Designing socket messaging format
Manoj Plakal
terabaap at yumpee.org
Tue Nov 13 01:31:50 EST 2001
Steve Holden wrote:
> "Manoj Plakal" <terabaap at yumpee.org> wrote in ...
>> This might cover a lot of cases where you don't
>> need RPC semantics (no return value expected)
>>
>
> But some sort of response will usually be required, even if it's a simple
> ACK.
Sure, there will be situations where you
want an ACK, in which case you want
to do RPC. Or maybe you'd want an asynchronous
response instead of waiting for it.
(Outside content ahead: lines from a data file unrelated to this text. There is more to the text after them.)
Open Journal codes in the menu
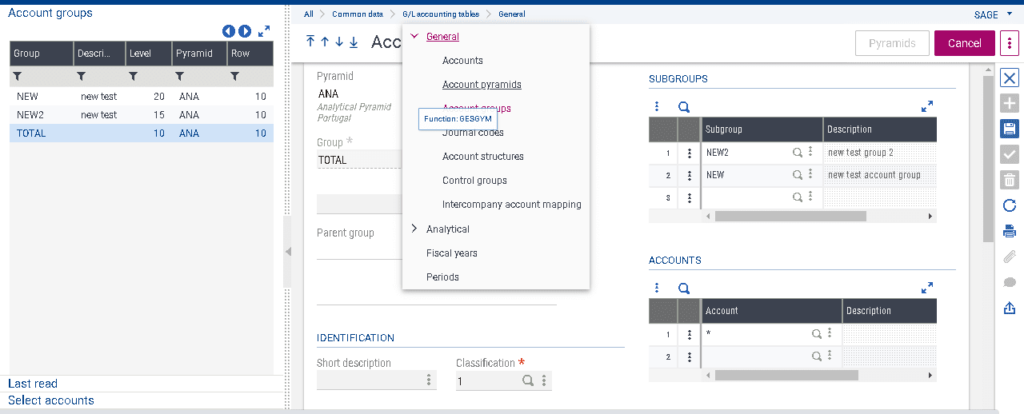The height and width of the screenshot is (414, 1024). click(x=472, y=132)
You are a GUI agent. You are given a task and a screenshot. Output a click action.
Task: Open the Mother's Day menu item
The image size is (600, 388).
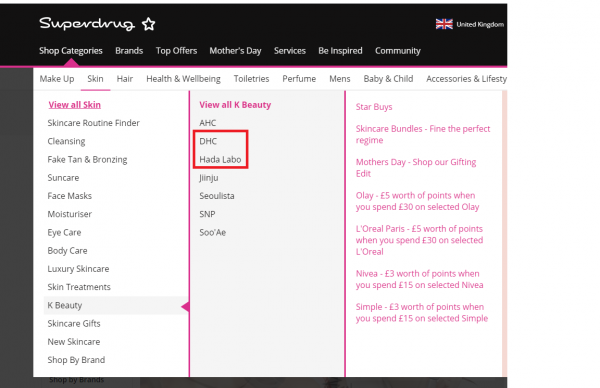point(235,51)
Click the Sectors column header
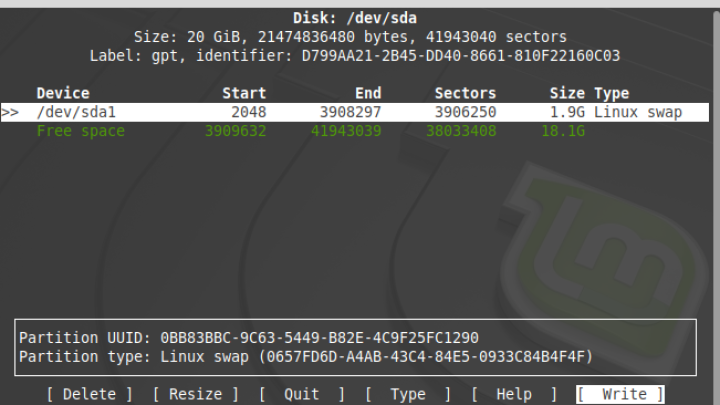This screenshot has height=405, width=720. 465,94
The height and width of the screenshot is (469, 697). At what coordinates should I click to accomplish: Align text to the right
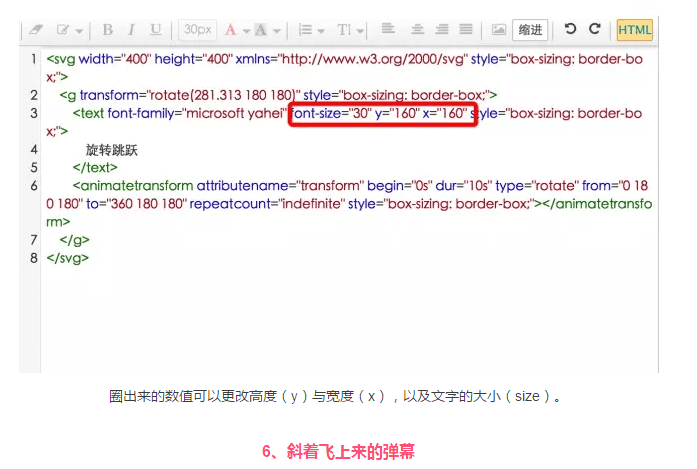point(442,30)
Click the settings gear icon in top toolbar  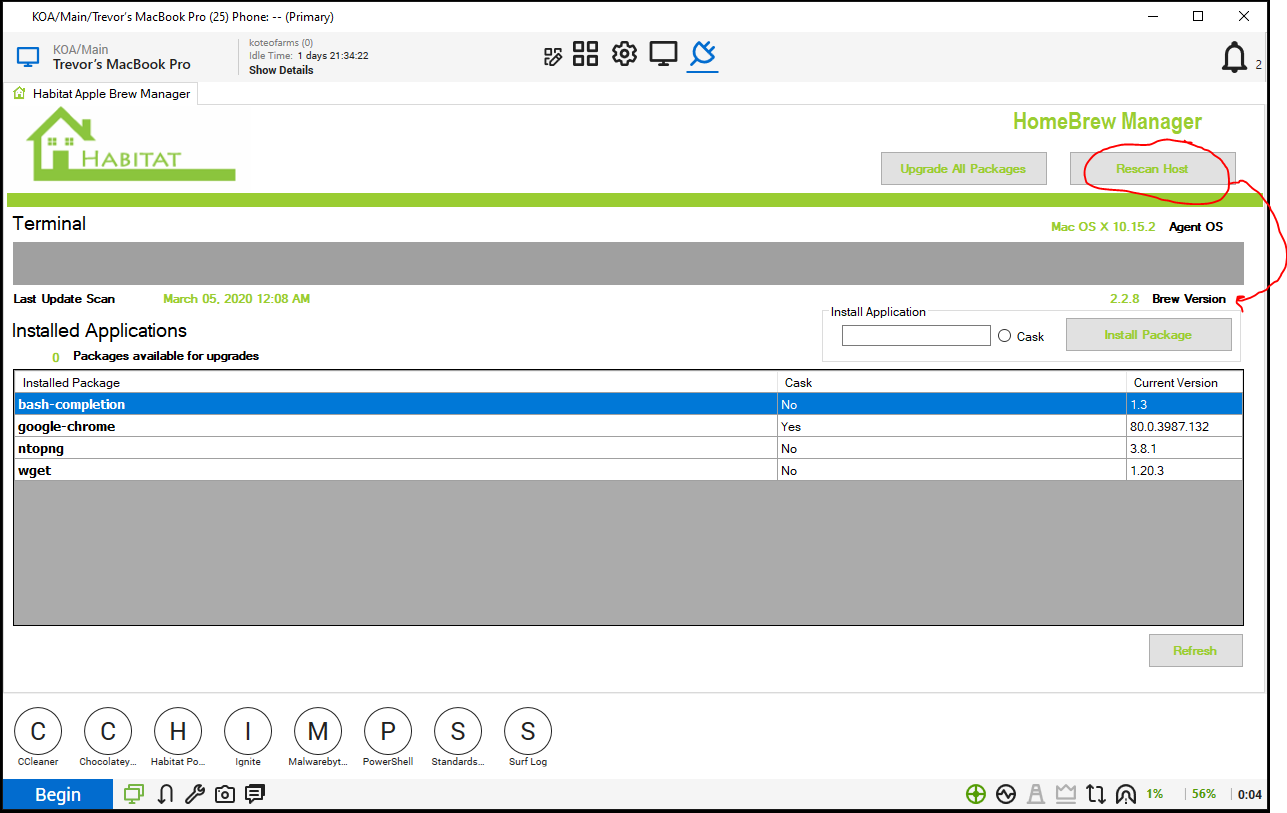[x=624, y=54]
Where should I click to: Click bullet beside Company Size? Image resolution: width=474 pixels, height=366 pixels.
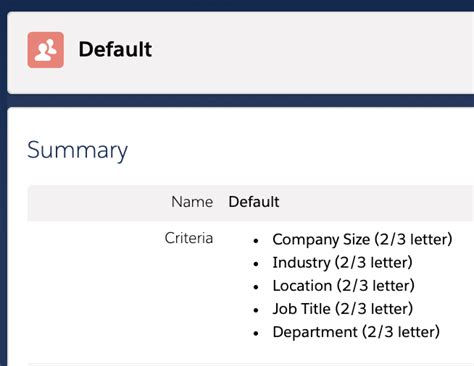(256, 241)
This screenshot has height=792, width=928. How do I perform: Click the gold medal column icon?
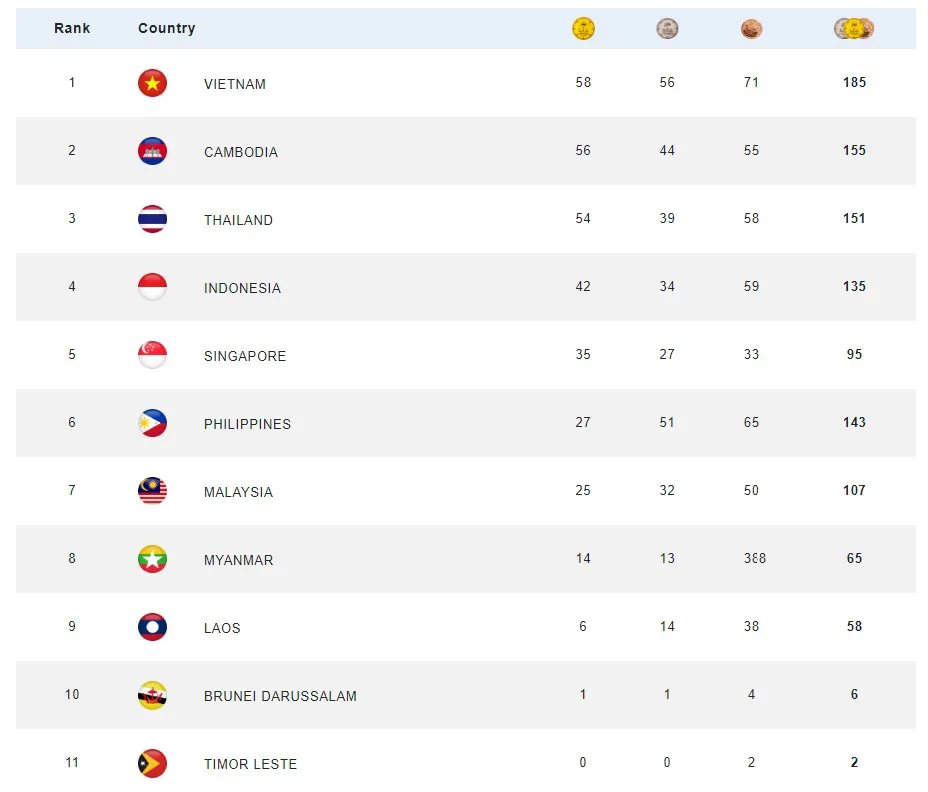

But
I believe there will be some cases where
you just want to send a notification and
not wait for anything.
>> and you're sending simple data values (so no
>> need of full-blown XML or other elaborate encoding).
>>
>
> How simple is simple? ASCII strings of less than 256 characters you might
> get away with...\
I was thinking about fixing a grammar and
then having a parser for this grammar rather
than having a general XML parser and giving
it the DTD for the protocol.
>> And you may not even need a reliable transport
>> protocol (so no need of HTTP or even TCP).
>> XML-RPC is cool but it seems like a really
>> big and overweight hammer.
>>
> Oh, so you don't mind if Word prints file "xyy.doc" when you ask it to print
> "xyz.doc"?
By reliable, I meant stuff like acknowledgments
and sequencing and all that. I assume that
the data payload itself is protected from
corruption. Doesn't UDP have checksums?
> Can we say "UDP?
Sure you can use UDP, but I don't want
to use a separate application-level protocol
on top of UDP for each app I write or talk to.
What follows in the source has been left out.